Ireland's Eye off Howth is a steep little island with notions of itself. It is a much more accessible miniature than its often-compared big sister, the sometimes mythic-seeming St Kilda far out in the Atlantic to the west of Scotland. But like St Kilda it has spectacular cliffs, gannet-covered stack rocks, and seabirds a-plenty in many breeds doing well for themselves in fish-filled seal-cruised waters.
As for anchorages, it has its own "Village Bay" in Carrigeen Bay with a fine beach. But as that faces sou'west, you have an alternative anchorage on the north side of the northwest point, close inside of a reef below the Martello Tower, while on the east coast there's the narrow rocky creek of Kirwan's Hole, helpfully-named to assist everyone in remembering a grisly 19th Century murder.
The summer anchorage in Carrigeen Bay, Ireland's Eye, with the 30ft cruiser Turtle and the Squib Class Huppatee enjoying the sun. Photo: W M Nixon
Not least of Ireland's Eye's fascinations is its name. Initially it was Inishnessan, named for the local Holy Woman St Nessan, who retreated to the ultra-miniature monastery on the island – its basic stones still stand - and there began the work of creating the local version of the Book of Kells, which on completion became The Garland of Howth, and is now in Trinity College Dublin.
But despite having sons which made the island Inishmacnessan, the family line - or at least their interest in the place - faded away such that by the time the Vikings arrived, another woman warrior was in place on the island well before Granuaille set the pace for women sea-warriors. Her name was Eria, and the Vikings gave the island a new name, Eria's Oy.
Ireland's Eye beyond Howth Harbour, and Lambay beyond again
Then thanks to a short-sighted or corrective map-maker, that became Erin's Oy, which with Anglicisation became Ireland's Oy, and then to make the job complete it became Ireland's Eye, gloriously meaningless but uniquely distinctive, and just the job for a very fine brand of Fingal-made Irish knitwear.
CRUISING CLUB OF AMERICA'S ANNUAL
It's not a name you forget, but you'd think that in recalling it, any lonesome exile would at least apply it to an island. And they do, but it's a very different sort of island. The latest edition of the Cruising Club of America's annual journal Voyages is the usual awe-inspiring professional-standard production, with narratives of cruises large and small in craft of all shapes and sizes. And in one of the logs Bill Barton of the CCA Boston Station tells of taking his Sabre 362, sloop Tazzarin to "Newfoundland, Labrador and the Inuit Lands", which finds him over-nighting at the island of Ireland's Eye.

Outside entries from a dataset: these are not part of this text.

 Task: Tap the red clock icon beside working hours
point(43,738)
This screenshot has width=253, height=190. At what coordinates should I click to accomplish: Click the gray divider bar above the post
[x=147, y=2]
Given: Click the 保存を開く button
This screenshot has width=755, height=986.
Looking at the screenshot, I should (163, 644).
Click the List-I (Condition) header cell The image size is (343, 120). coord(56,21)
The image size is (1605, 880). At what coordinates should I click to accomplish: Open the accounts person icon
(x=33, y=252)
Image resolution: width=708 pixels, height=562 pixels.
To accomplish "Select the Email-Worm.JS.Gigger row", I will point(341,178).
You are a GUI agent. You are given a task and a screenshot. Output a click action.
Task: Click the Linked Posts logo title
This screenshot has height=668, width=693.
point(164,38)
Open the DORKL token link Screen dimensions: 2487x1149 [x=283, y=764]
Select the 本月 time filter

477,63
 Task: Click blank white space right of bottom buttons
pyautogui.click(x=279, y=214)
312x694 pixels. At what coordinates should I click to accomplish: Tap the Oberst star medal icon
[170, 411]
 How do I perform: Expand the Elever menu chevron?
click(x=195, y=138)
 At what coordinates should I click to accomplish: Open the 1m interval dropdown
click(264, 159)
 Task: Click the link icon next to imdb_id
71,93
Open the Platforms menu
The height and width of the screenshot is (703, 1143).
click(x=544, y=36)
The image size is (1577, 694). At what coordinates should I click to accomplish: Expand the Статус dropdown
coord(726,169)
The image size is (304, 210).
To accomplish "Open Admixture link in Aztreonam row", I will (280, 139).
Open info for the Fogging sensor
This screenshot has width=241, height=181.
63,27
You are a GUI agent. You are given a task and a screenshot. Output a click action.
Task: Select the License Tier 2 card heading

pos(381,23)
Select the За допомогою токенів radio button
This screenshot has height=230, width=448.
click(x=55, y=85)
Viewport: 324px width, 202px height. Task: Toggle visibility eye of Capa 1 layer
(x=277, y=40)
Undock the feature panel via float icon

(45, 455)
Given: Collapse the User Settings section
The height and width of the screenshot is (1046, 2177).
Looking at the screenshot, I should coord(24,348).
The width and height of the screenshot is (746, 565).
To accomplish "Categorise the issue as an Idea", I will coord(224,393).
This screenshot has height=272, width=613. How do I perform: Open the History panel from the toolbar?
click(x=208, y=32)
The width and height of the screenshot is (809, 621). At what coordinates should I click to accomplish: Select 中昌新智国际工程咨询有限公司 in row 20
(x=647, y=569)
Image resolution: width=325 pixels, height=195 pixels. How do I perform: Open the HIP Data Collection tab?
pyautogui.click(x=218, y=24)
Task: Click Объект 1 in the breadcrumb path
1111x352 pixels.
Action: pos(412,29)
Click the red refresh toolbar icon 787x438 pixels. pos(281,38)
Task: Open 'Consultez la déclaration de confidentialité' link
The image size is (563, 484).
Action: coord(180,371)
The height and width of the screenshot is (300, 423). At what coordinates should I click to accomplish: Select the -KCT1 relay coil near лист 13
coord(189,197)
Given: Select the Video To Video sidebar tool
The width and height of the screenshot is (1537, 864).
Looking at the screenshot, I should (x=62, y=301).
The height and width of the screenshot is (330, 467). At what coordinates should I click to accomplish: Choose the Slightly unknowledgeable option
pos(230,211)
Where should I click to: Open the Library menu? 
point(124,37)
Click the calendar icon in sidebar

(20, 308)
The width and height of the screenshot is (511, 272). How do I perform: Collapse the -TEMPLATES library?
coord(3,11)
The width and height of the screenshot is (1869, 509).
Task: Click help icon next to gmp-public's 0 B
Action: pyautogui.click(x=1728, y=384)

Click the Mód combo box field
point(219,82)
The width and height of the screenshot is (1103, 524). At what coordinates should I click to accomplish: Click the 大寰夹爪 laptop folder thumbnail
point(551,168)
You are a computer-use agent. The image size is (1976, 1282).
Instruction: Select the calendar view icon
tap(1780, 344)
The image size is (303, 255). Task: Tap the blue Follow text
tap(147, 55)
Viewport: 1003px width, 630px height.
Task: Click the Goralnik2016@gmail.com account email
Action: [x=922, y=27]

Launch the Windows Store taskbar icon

Bill Barton's Sabre 362 Tazzarin is the only boat in the ghost port of Traytown on the Canadian Ireland's Eye. The exit from this super-shelteredd anchorage is top right. Photo: Bill Barton
In the islands around Newfoundland, a previous visit had found him a favourite harbour in Traytown, and it's on the other Ireland's Eye. But unlike the Irish Ireland's Eye, the Canadian one is well indented with natural all weather anchorages, and Traytown takes a bit of finding. It's better hidden than Golam Harbour in Connemara, but like Golam, once you're in, you're snug.
GHOST PORT OF IRELAND'S EYE
Yet on the Canadian Ireland's Eye, the complete shelter becomes almost claustrophobic as you realise that Traytown is a ghost port. Once upon a time, it supported a small but thriving population, based on the cod fisheries. But as cod numbers declined and life-style expectations rose for all Canadians, central Government reckoned the cost of keeping isolated communities – particularly those on remote islands – up to the standard expected was increasingly expensive, and in 1949 they set up a scheme to re-settle little island communities nearer to more accessible larger populations.
The ancient Howth 17s racing towards the even more ancient north cliffs of Ireland's Eye. Photo: Annraoi Blaney
Naturally the elders of Traytown resisted. But with a new generation of raised consumer expectations coming along with the advent of television and other evidence of the affluent life, in 1965 they elected to make the move. Yet some were so determined to bring the island community aspect of Traytown with them that they towed the timber shacks that had been home for generations astern on their trap skiffs, planning for their re-location with a strong feeling of home in a nearby settlement.
MOVING THE BLASKET ISLANDERS
It makes for an interesting comparison with the evacuation of the Blasket Islanders in 1953-54. Some of them re-settled in the Dingle area, with a few in Dunquin where they see their ancestral home every day if visibility is reasonable in Blasket Sound. But it seems that some reckoned if you were going to change, the change should be complete. Thus the word is that the largest group of former Blasket Islanders is to be found in Hartford, Connecticut, the insurance industry capital of New England. Make of that what you will.